▶ **SOURCE**
--- BEGIN ---

This says "IPs authorized by `_spf.google.com` are also authorized here." Mail servers recursively follow these includes when checking SPF, and this script does the same.

## Limitations

**IP ranges are not supported.** The script only matches exact IPs or IPs followed by `/32`. If your IP is `198.51.100.42` and the SPF record says `ip4:198.51.100.0/24`, the script will report "not found" even though the IP is actually covered by that range.

**Redirect directives are not followed.** If a domain uses `redirect=_spf.example.com` instead of `include:`, the script will not follow it. This is less common but used by some large providers (e.g., Gmail uses `redirect=_spf.google.com`).

**The 10-lookup limit is not enforced.** RFC 7208 limits SPF evaluation to 10 DNS lookups to prevent abuse. This script will keep going past 10 and may query more domains than a real mail server would.

---

## Reference

### All options

| Flag | Description |
|---|---|
| `-h, --help` | Show help message |

### Exit codes

| Code | Meaning |
|---|---|
| `0` | Any lookup result (found, not found, or no SPF record -- distinguish via stdout) |
| `2` | Usage error (missing domain or ip) |
| `3` | Dependency error (`dig` missing) |

### Dependencies

- `dig` (DNS lookup tool, part of BIND utilities)

Script uses Google DNS (8.8.8.8) for all lookups to ensure consistent results regardless of local resolver configuration.

--- END ---

▶ **GIVEN INFORMATION**
--- BEGIN ---

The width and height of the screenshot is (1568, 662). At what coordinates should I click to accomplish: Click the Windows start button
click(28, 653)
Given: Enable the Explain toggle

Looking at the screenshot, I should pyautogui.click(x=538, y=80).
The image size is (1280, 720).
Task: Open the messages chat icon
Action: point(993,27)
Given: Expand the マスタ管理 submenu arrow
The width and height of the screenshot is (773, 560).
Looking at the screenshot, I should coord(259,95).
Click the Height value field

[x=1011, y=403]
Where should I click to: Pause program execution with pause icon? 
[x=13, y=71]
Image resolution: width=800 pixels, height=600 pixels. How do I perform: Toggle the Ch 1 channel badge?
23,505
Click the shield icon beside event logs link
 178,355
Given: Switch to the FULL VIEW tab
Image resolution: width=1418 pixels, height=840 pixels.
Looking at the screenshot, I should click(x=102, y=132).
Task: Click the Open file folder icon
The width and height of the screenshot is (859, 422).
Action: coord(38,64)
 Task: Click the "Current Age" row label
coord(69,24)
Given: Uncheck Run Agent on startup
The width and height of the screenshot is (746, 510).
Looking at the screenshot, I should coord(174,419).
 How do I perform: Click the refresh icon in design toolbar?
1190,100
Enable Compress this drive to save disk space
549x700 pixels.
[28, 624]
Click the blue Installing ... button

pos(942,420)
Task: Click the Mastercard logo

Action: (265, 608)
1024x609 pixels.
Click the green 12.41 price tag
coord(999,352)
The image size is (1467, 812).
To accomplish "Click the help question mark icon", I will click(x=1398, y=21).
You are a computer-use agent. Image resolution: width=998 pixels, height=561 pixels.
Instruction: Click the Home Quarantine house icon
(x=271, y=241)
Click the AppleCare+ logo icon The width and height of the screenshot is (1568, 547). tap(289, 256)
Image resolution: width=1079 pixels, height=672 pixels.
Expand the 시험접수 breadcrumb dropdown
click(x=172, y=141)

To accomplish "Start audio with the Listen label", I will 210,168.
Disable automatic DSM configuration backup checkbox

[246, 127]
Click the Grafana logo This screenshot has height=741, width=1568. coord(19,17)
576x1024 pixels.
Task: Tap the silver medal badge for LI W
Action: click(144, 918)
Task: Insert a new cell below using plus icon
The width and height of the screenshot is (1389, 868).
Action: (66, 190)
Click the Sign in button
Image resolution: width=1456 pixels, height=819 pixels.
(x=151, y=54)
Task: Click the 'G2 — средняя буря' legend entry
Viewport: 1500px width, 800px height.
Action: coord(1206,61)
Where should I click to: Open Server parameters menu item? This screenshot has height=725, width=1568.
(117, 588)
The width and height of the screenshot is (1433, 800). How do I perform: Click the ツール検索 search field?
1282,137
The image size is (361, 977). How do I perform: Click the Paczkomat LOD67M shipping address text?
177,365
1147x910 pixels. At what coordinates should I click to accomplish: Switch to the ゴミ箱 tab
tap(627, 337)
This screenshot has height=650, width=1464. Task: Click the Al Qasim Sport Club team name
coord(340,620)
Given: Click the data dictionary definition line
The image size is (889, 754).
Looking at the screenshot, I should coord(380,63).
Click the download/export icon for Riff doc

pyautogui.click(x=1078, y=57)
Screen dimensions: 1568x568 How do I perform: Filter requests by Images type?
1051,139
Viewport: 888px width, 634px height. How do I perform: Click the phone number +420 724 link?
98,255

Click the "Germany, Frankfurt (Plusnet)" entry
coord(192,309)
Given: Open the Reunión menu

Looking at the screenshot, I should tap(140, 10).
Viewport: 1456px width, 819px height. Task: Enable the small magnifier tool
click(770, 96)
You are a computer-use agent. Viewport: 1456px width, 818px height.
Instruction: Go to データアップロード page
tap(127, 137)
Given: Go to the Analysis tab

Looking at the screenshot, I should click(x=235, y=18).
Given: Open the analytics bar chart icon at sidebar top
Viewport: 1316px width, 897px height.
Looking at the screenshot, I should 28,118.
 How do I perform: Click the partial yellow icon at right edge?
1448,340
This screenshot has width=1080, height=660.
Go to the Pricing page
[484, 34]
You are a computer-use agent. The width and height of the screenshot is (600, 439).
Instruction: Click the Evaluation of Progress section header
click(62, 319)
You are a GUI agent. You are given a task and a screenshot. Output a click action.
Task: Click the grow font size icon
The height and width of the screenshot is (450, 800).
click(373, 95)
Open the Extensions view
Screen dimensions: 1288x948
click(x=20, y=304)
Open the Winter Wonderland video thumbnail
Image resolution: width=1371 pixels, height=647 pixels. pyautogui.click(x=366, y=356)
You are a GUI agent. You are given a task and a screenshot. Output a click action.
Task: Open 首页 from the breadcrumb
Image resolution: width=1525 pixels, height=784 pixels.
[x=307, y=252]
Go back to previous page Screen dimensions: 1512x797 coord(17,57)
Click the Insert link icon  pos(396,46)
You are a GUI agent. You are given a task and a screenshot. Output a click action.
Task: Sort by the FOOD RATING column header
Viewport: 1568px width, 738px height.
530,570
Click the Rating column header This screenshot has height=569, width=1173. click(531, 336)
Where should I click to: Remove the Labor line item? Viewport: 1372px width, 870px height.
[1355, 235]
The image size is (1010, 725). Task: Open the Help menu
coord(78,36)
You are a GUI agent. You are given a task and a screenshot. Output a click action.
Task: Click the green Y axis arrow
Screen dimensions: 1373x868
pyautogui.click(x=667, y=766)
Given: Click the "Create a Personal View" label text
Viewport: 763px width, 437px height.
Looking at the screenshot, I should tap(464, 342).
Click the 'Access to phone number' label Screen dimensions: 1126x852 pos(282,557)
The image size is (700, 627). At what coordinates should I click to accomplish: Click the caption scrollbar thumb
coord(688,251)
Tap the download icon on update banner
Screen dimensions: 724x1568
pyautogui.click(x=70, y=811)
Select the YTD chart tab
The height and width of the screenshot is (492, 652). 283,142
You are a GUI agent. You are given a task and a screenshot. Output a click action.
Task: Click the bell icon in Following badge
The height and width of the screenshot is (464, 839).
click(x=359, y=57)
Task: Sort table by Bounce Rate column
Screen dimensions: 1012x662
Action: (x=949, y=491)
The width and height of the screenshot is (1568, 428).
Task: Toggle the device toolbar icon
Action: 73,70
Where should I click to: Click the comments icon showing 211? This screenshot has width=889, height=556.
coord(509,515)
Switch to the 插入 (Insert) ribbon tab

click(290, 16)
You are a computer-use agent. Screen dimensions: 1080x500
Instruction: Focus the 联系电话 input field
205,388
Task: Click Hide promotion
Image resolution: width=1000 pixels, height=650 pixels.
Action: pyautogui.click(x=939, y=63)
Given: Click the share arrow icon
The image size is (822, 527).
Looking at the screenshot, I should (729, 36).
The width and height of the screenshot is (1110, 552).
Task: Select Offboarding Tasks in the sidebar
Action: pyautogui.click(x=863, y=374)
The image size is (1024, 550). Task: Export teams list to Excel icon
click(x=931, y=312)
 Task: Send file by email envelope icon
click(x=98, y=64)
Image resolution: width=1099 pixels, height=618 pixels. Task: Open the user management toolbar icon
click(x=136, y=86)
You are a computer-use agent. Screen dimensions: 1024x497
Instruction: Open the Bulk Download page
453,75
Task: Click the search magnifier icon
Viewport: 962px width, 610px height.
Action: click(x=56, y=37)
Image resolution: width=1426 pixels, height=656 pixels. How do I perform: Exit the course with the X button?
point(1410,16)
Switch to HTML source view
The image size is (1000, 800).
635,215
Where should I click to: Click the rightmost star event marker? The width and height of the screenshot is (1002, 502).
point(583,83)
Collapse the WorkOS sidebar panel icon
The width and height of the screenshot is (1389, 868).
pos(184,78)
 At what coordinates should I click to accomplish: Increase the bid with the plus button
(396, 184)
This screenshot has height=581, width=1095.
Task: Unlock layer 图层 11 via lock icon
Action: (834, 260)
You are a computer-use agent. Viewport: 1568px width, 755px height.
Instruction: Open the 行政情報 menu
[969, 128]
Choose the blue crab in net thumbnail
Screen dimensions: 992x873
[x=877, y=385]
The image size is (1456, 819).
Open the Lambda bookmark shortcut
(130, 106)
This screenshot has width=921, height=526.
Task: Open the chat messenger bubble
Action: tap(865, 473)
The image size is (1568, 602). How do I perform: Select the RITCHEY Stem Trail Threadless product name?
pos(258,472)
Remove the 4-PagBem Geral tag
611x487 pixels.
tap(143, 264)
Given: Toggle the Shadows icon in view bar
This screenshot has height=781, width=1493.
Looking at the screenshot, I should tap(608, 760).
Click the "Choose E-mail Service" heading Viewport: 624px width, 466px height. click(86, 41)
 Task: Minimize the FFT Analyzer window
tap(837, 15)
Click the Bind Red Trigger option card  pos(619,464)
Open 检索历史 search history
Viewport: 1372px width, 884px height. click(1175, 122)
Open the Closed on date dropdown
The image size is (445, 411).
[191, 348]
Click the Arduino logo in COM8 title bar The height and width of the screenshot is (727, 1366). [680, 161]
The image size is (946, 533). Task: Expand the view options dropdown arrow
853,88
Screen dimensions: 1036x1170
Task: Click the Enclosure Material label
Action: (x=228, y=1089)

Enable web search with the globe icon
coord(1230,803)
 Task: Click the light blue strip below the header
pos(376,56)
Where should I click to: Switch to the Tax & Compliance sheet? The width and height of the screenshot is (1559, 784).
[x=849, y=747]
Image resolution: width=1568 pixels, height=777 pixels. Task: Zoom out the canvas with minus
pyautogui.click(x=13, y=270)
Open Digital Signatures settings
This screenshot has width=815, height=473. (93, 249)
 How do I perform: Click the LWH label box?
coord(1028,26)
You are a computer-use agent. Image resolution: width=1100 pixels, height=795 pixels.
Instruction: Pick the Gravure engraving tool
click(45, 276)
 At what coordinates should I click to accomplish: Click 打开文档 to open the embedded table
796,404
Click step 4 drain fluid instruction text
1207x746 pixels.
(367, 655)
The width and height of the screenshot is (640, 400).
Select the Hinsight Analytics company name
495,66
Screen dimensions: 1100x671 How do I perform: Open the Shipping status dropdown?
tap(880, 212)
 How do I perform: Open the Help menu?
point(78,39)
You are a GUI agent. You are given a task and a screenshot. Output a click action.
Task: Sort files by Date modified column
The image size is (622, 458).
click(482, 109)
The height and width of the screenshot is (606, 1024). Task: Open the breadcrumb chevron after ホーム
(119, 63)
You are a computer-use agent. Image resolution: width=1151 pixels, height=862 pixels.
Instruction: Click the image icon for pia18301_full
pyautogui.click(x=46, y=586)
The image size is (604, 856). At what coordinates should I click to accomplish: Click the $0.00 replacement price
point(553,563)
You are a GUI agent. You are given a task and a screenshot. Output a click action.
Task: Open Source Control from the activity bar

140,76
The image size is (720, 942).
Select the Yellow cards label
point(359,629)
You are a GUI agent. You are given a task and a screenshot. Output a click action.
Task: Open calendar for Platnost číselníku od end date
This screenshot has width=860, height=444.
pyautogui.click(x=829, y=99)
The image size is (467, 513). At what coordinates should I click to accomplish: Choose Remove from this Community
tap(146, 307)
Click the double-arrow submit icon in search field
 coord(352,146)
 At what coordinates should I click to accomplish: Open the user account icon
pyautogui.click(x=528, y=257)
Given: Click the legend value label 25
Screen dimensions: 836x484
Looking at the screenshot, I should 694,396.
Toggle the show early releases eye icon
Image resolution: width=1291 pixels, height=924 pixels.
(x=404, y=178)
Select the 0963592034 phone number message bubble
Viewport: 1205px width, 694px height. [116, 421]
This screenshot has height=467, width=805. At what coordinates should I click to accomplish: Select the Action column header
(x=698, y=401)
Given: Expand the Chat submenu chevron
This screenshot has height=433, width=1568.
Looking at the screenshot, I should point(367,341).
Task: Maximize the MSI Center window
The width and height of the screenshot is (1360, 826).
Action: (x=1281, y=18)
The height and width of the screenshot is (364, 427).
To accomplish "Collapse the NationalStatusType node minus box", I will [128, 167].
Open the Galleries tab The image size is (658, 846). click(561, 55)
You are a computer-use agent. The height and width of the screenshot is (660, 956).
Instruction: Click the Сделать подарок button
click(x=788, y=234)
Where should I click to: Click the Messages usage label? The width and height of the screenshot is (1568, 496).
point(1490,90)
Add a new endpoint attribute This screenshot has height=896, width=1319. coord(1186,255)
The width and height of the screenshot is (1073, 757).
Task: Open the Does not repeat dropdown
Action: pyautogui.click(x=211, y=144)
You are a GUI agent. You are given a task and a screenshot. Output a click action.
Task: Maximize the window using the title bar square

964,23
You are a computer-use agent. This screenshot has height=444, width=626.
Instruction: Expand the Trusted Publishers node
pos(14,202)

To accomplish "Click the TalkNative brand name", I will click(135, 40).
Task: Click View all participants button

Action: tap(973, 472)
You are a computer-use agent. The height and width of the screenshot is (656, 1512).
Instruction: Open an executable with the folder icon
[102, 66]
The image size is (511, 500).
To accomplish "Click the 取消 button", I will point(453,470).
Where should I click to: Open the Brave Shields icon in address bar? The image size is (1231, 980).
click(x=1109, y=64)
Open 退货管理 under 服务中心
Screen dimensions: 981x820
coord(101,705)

--- END ---

▶ **SET PROBLEM A**
List every exit code given in the SPF script notes, each with its meaning.
▶ **SET PROBLEM B**
In the entries, reproduce the lines between the one holding "Click the Height value field" and the one holding "coord(69,24)", inclusive, with "icon" renamed to "symbol" and nothing else altered.

▶ **REPLY A**
- `0`: Any lookup result (found, not found, or no SPF record; distinguish via stdout)
- `2`: Usage error (missing domain or ip)
- `3`: Dependency error (`dig` missing)

▶ **REPLY B**
Click the Height value field

[x=1011, y=403]
Where should I click to: Pause program execution with pause symbol? 
[x=13, y=71]
Image resolution: width=800 pixels, height=600 pixels. How do I perform: Toggle the Ch 1 channel badge?
23,505
Click the shield symbol beside event logs link
 178,355
Given: Switch to the FULL VIEW tab
Image resolution: width=1418 pixels, height=840 pixels.
Looking at the screenshot, I should click(x=102, y=132).
Task: Click the Open file folder symbol
The width and height of the screenshot is (859, 422).
Action: coord(38,64)
 Task: Click the "Current Age" row label
coord(69,24)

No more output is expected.